The cams 520 are eccentric and have two cam surfaces. On one side is the cam surface 521 upon which the scissors rest. On the other side is the cam surface 525 which drives a retractable roller arrangement in a first embodiment, and which drives a sensing switch arrangement in a second embodiment described further below in connection with discussion of FIG. 5. The cams 520 are mounted on a shaft 509 of the gear train 508, and they rotate when motor 506 causes gear train 508 to turn the gear train shaft 509. Home position of the pusher plate 540 and scissors 530 is defined when the pusher plate and scissors are in their closest proximity to shaft 509 as shown in FIG. 2. The home position is maintained over a large range of cam position by providing two flat cam sides 522 as part of cam surface 521. As the cam rotates about its axis through the region determined by the flat sides 522 of cam surface 521, no motion is imparted by cam 520 to scissors 530 and pusher plate 540. Once cam 520 has rotated through the region defined by the flat sides 522, the round portion of cam surface 521 begins to move the scissors 530 and pusher plate 540 through the window in the prestorage compartment 400. Cam surface 521 preferably includes two flat sides at an angle of x degrees as shown in FIG. 2. In the preferred embodiment, the angle x is approximately 45 degrees.
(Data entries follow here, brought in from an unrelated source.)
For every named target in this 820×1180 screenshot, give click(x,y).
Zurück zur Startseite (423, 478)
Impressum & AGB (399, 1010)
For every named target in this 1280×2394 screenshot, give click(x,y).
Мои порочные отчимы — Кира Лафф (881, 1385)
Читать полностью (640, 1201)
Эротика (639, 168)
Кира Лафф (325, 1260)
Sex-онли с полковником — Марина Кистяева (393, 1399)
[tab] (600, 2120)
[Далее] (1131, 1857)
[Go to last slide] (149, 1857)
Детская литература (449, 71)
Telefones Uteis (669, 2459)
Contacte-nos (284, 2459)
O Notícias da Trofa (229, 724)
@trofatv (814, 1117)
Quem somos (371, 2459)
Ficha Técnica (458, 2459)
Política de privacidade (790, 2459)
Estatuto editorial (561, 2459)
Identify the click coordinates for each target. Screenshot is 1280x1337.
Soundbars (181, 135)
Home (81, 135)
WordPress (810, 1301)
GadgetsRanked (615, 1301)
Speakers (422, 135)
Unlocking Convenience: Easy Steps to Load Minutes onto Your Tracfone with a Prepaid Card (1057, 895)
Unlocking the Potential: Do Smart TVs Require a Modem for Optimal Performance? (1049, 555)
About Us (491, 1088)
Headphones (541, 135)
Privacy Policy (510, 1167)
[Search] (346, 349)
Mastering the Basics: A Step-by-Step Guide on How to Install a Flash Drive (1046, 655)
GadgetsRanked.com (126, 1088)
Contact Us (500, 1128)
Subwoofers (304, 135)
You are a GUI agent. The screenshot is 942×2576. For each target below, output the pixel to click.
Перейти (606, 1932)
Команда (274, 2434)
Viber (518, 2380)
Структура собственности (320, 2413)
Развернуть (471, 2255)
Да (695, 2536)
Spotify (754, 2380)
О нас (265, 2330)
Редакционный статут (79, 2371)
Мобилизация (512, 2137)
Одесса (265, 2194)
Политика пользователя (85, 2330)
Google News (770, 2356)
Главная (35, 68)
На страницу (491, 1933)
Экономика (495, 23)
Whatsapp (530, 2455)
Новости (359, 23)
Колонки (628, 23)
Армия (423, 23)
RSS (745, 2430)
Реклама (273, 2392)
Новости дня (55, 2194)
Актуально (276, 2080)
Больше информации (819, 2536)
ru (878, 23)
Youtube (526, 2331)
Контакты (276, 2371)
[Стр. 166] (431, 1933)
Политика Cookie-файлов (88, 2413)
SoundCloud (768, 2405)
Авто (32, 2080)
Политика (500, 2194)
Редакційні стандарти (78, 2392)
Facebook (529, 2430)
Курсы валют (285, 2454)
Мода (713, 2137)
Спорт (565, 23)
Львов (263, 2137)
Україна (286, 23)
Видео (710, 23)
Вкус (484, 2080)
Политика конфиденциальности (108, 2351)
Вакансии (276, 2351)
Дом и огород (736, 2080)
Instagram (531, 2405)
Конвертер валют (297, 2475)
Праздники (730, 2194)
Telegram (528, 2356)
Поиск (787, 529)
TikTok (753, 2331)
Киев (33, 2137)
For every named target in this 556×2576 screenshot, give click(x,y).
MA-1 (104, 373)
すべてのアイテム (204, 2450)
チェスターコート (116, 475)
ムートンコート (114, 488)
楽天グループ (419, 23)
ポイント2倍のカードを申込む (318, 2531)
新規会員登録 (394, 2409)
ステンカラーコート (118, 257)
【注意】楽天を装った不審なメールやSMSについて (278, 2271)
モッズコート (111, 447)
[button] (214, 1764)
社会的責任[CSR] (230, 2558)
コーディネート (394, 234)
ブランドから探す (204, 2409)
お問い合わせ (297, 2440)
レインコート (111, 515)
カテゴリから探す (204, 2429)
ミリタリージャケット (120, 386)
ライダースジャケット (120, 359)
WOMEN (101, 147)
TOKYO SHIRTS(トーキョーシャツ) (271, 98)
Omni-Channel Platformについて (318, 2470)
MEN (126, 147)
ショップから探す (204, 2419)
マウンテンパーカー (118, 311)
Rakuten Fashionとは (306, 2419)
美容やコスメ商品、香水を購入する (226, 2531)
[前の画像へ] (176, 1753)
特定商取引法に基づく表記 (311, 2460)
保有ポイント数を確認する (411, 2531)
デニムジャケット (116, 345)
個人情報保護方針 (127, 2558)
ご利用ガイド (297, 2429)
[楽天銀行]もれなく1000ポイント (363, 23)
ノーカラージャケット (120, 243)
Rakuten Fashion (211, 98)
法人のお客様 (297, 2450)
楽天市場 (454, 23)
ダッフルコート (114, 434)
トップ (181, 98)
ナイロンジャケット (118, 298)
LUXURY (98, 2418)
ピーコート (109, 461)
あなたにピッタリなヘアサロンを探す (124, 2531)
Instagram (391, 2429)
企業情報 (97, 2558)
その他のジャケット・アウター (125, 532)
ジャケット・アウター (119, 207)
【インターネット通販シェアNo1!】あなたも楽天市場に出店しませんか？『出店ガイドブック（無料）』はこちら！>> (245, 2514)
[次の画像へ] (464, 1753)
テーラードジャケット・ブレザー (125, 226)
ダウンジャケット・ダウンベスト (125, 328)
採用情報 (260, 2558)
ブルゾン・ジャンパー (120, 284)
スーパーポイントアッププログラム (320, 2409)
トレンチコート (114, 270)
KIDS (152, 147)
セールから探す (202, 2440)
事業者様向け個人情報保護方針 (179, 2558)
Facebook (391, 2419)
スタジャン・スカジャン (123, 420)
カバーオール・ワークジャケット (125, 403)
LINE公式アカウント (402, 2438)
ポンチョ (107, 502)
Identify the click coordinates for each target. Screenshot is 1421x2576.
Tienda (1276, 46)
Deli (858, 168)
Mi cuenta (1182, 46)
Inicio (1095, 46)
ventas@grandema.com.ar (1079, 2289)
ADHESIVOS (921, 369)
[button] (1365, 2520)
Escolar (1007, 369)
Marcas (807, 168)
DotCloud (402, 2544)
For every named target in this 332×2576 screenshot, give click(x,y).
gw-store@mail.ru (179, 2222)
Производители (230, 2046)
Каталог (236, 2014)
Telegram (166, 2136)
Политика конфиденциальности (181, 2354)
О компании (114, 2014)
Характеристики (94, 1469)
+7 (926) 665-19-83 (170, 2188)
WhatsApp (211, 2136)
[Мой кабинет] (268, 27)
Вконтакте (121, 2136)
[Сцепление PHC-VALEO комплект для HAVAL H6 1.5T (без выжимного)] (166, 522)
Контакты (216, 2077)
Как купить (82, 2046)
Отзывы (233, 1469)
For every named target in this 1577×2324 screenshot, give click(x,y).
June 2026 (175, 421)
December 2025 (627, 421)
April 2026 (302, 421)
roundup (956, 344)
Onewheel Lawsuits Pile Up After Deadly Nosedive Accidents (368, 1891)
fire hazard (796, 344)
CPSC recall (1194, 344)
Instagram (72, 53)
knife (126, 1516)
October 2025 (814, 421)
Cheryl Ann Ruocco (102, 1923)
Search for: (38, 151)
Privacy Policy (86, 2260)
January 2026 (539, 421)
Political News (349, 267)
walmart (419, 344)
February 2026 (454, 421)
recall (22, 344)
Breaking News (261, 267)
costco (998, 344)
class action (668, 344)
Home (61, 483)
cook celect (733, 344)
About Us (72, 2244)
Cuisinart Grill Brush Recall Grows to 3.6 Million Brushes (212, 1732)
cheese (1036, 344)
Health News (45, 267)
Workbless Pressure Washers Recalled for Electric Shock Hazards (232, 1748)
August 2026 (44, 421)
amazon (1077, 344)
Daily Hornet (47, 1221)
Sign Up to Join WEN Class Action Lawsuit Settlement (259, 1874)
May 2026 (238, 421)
As pusher plate 540 is forced through the window, a banknote in prestorage compartment 400 is moved into banknote magazine 600. As the cam 520 continues to rotate, the scissors 530 finally are fully extended as illustrated in FIG. 3.
For pusher means 500 to function properly, it is necessary to control the time at which pusher means 500 is turned on thereby causing a pusher cycle to begin. A drive means, such as the motor 506, should be turned on shortly after a banknote has fully entered prestorage compartment 400. The pusher plate 540 should not begin to push through the opening if there is no bill in compartment 400 or when a bill is only part way into the compartment 400. It is also necessary to control the time at which motor 506 is turned off to insure that the pusher plate 540 has returned to its beginning position before stacker 200 attempts to drive another banknote into compartment 400.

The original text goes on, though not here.